*Text passage*.
*****
Client-side configuration

Using socat

sudo socat \
  TCP4-LISTEN:53,bind=127.0.0.1,fork,nodelay,su=nobody \
  OPENSSL:80.67.188.188:443,verify=1,cafile=dns.pem,nodelay

With /etc/resolv.conf:

options use-vc
nameserver 127.0.0.1
      verify TLS
              ↓
[DNS]<--------------------[DNS]
           [TLS]<-------->[TLS]
[TCP]<->[TCP   ]<-------->[TCP]
[IP ]<->[IP    ]<-------->[IP ]
Stub     socat   Internet  Recursive
Resolver
Protocol for DNS/TLS using socat (resolver side)

Programs and libraries trying to parse resolv.conf directly without using the res_ (for example lwresd) functions will usually ignore the use-vc and fail to work if no DNS server replies on UDP.

Using stunnel

This is the client side stunnel configuration:

setuid=stunnel4
setgid=stunnel4
pid=/var/run/stunnel4/dns.pid
output=/var/log/stunnel4/dns.log
client=yes
socket = l:TCP_NODELAY=1
socket = r:TCP_NODELAY=1

[dns]
CAfile=/etc/stunnel/dns.pem
accept=127.0.0.1:53
connect=80.67.188.188:443
verify=4

with the same resolv.conf.

            verify TLS
                ↓
[DNS]<------------------------>[DNS]
              [TLS]<---------->[TLS]
[TCP]<---->[TCP   ]<---------->[TCP]
[IP ]<---->[IP    ]<---------->[IP ]
Stub      TLS Init. Internet  Recursive
Resolver  (stunnel)
Protocol stack for DNS over TLS using stunnel (resolver side)

Using unbound

Warning

This configuration is vulnerable to MITM attacks[1:1]. Use the unbound + stunnel configuration instead.

A better solution would be to install a local unbound. The local unbound instance will cache the results and avoid a higher latency due to TCP and TLS initialisation:

server:
  # verbosity: 7
  ssl-upstream: yes
forward-zone:
  name: "."
  forward-addr: 80.67.188.188@443
# /etc/resolv.conf
nameserver 127.0.0.1
       DNSSEC valid.
           cache
             ↓
[DNS]<--->[DNS   ]<---------->[DNS]
             [TLS]<---------->[TLS]
[TCP]<--->[TCP   ]<---------->[TCP]
[IP ]<--->[IP    ]<---------->[IP ]
Stub     Forwarder Internet  Recursive
Resolver (unbound)
Protocol stack for DNS over TLS using unbound (resolver side)

As a bonus, you can enable local DNSSEC validation.

Using unbound and stunnel

Unbound currently does not verify the validity of the remote X.509 certificate. In order to avoid MITM attacks, you might want to add a local stunnel between unbound and the remote DNS server.

The unbound configuration uses plain TCP:

server:
  # verbosity:7
  tcp-upstream: yes
  do-not-query-localhost: no
forward-zone:
  name: "."
*****
*Items*.
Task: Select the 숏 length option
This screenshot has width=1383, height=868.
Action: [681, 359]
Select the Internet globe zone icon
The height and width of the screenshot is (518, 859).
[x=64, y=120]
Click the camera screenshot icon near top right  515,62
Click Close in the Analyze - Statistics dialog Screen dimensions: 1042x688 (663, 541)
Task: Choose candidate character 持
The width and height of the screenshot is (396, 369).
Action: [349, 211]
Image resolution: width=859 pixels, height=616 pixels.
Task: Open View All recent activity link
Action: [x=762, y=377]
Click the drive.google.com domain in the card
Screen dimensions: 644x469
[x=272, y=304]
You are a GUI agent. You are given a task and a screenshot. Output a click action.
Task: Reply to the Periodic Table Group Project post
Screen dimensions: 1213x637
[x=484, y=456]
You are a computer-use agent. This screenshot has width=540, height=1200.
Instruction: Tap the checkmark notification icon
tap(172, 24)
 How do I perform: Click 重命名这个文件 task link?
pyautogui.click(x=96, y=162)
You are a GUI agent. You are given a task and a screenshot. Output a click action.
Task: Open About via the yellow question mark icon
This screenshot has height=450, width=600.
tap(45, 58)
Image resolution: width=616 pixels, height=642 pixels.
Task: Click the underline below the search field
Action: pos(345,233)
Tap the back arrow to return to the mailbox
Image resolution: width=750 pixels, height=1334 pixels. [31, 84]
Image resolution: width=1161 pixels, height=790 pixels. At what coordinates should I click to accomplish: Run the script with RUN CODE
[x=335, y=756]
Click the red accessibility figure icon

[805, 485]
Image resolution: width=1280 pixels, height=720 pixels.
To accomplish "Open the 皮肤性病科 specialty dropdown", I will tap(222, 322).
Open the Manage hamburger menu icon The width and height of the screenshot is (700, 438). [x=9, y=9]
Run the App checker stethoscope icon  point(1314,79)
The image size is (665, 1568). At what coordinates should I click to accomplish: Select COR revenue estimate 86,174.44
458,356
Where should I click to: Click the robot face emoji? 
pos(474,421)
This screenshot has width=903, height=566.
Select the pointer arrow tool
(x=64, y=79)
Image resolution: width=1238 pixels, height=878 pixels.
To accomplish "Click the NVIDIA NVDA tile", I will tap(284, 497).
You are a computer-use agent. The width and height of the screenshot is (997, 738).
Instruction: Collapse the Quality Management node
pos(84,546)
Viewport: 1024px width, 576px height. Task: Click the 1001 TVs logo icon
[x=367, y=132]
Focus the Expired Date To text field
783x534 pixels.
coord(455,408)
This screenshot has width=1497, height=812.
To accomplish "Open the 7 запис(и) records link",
*****
*Do this*. Reproduce everything in the client-side configuration text from "options use-vc" down to "socat (resolver side)".

*Result*.
options use-vc
nameserver 127.0.0.1
      verify TLS
              ↓
[DNS]<--------------------[DNS]
           [TLS]<-------->[TLS]
[TCP]<->[TCP   ]<-------->[TCP]
[IP ]<->[IP    ]<-------->[IP ]
Stub     socat   Internet  Recursive
Resolver
Protocol for DNS/TLS using socat (resolver side)